----- DATA SHOWN

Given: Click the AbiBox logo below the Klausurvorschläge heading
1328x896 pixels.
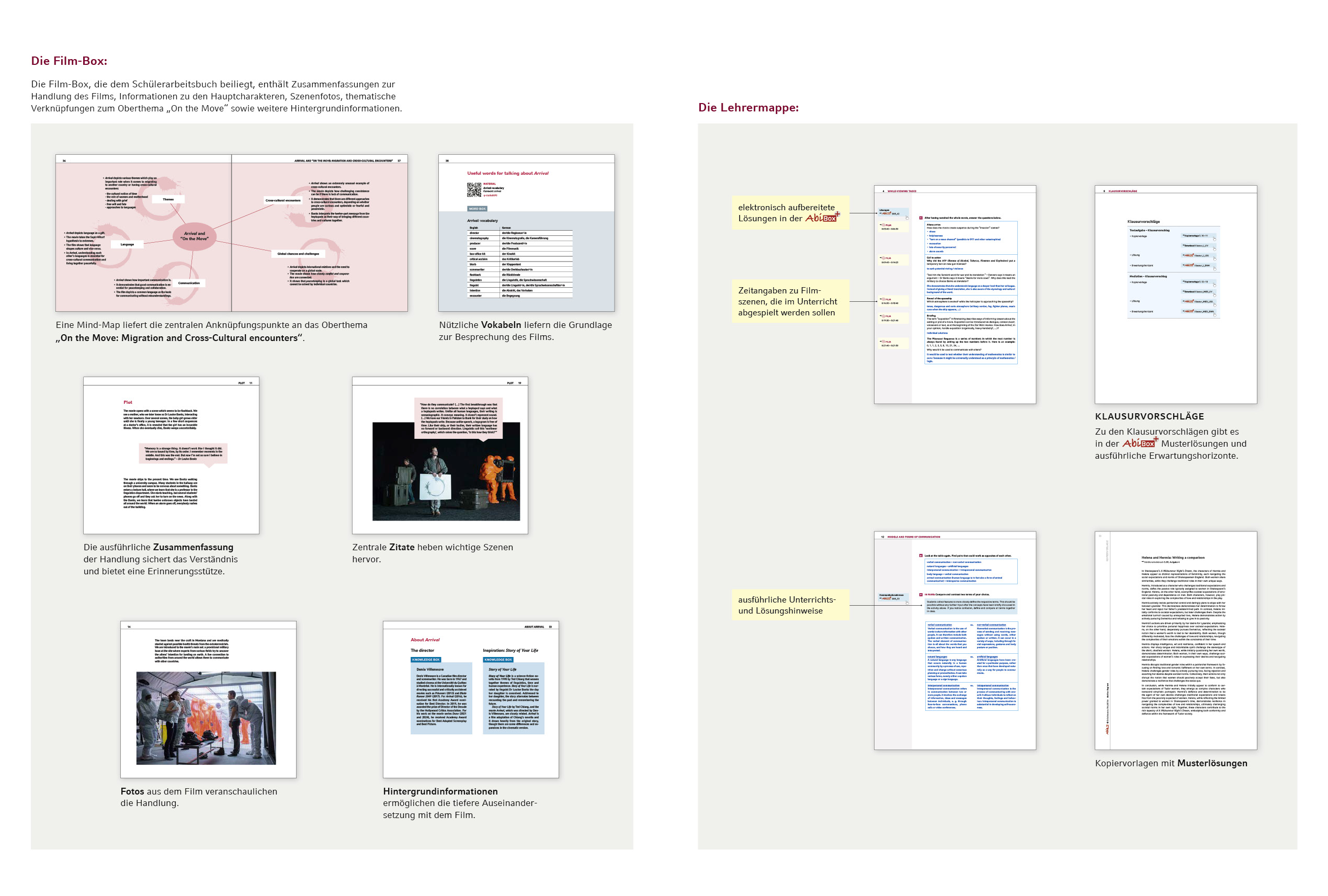Looking at the screenshot, I should (x=1140, y=443).
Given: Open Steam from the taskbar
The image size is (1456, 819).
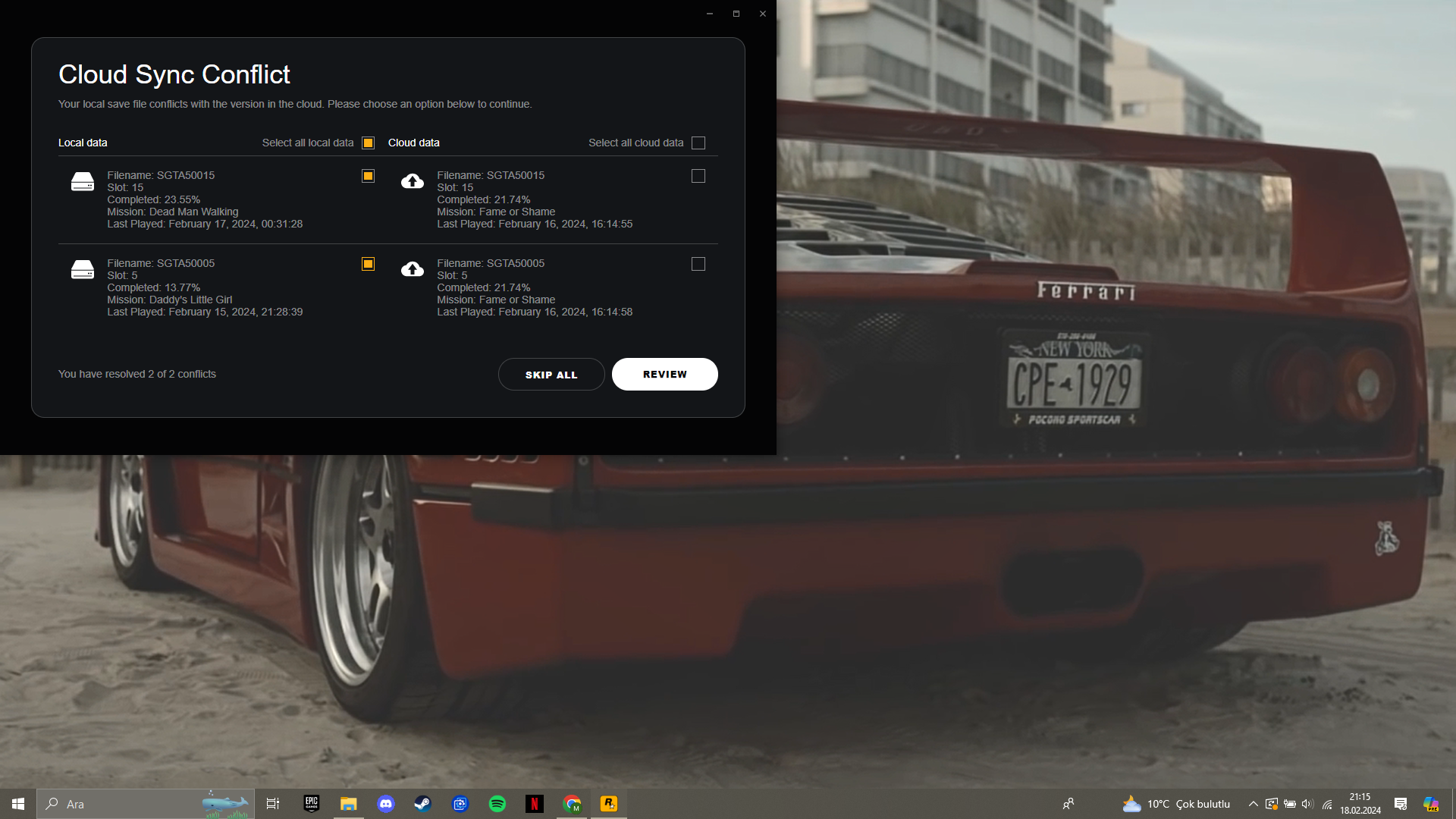Looking at the screenshot, I should pos(422,803).
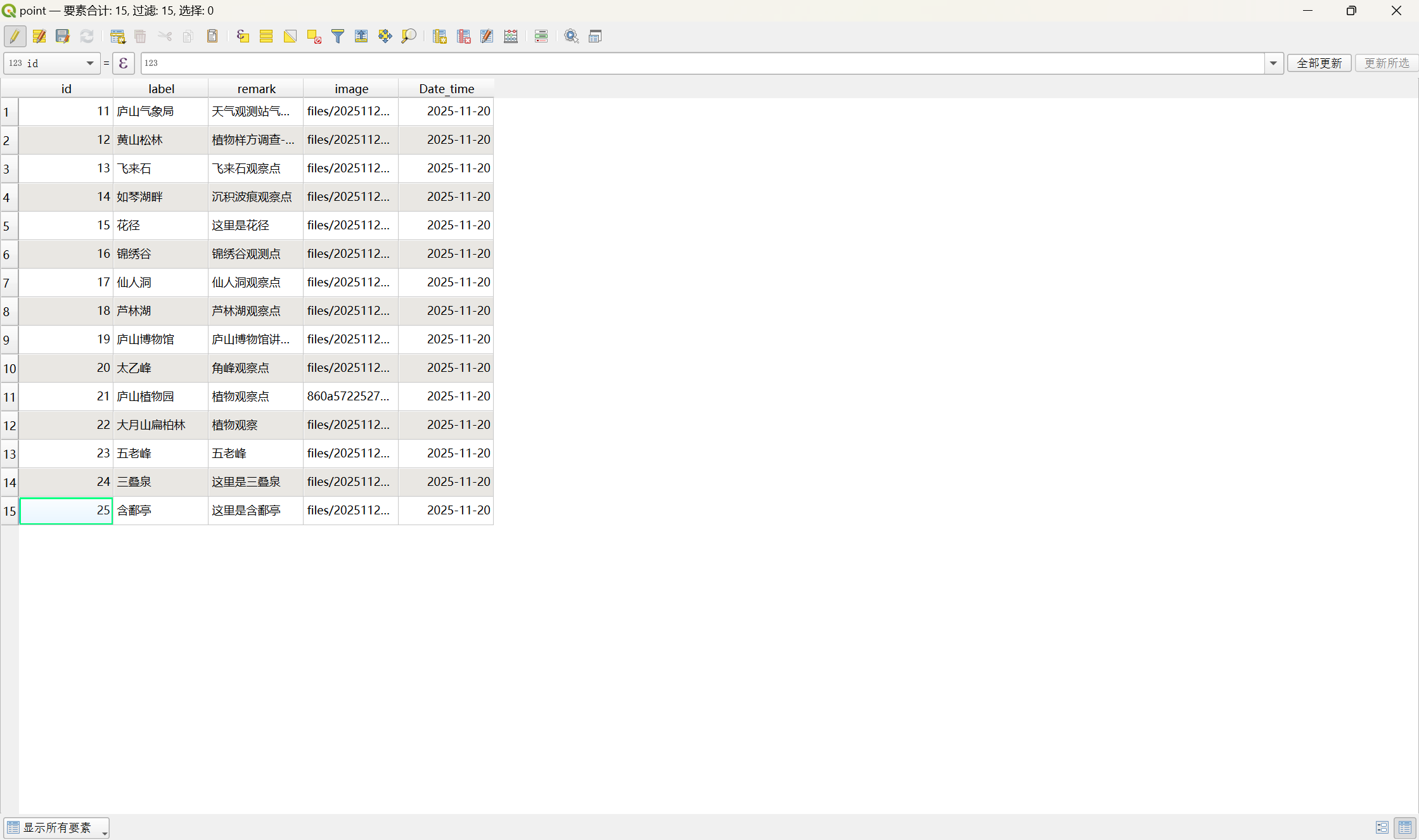
Task: Expand the expression history dropdown arrow
Action: pyautogui.click(x=1273, y=63)

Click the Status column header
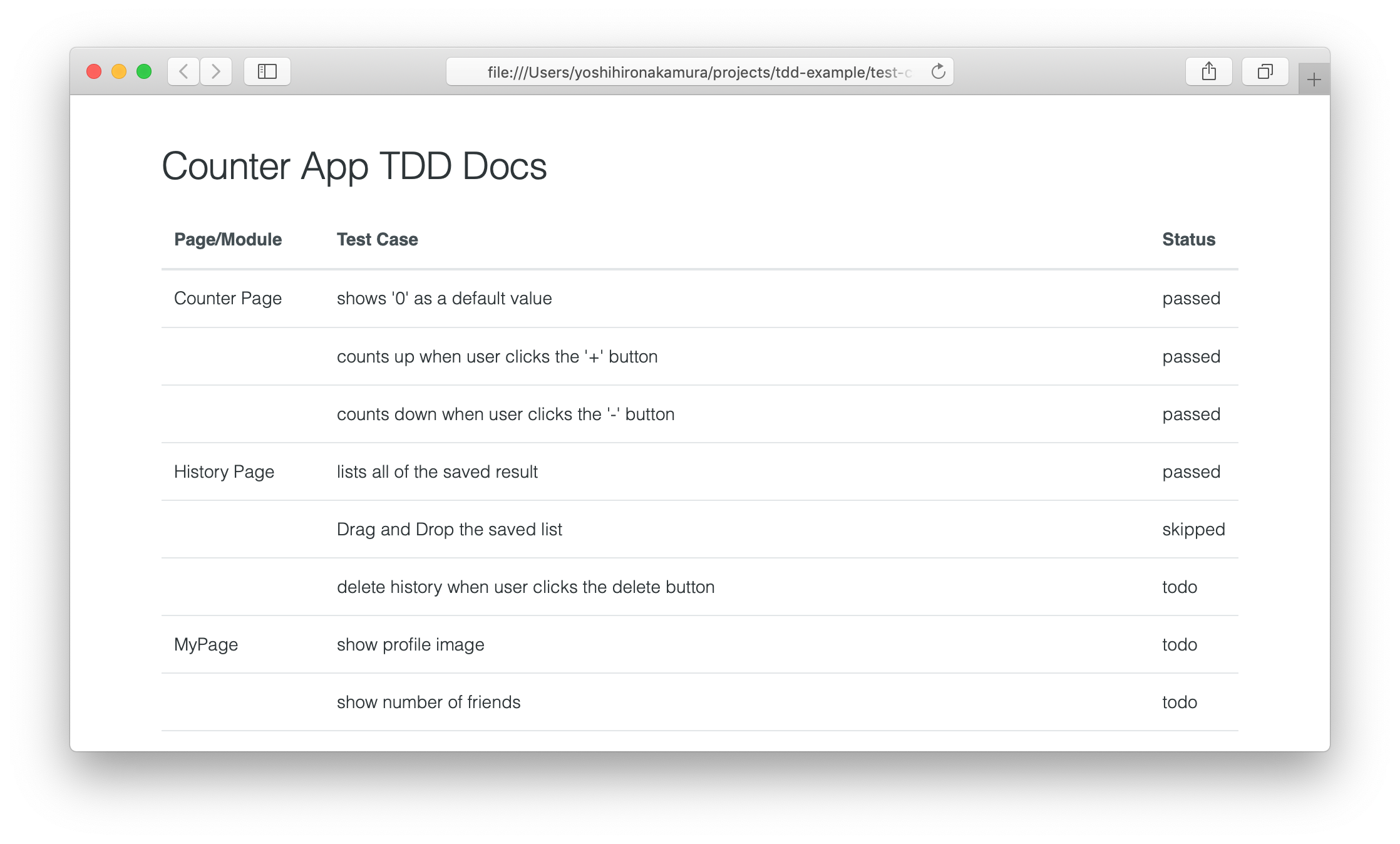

----------

• [PROBLEM REQUIREMENTS] Omit the pictures. Write out exactly the lines from the one containing "The image size is (1456, 819)." through the last line of the entries, both of them included.

• [RESPONSE FOR THIS EXERCISE]
The image size is (1456, 819).
Looking at the screenshot, I should pos(422,803).
Task: Expand the expression history dropdown arrow
Action: pyautogui.click(x=1273, y=63)

Click the Status column header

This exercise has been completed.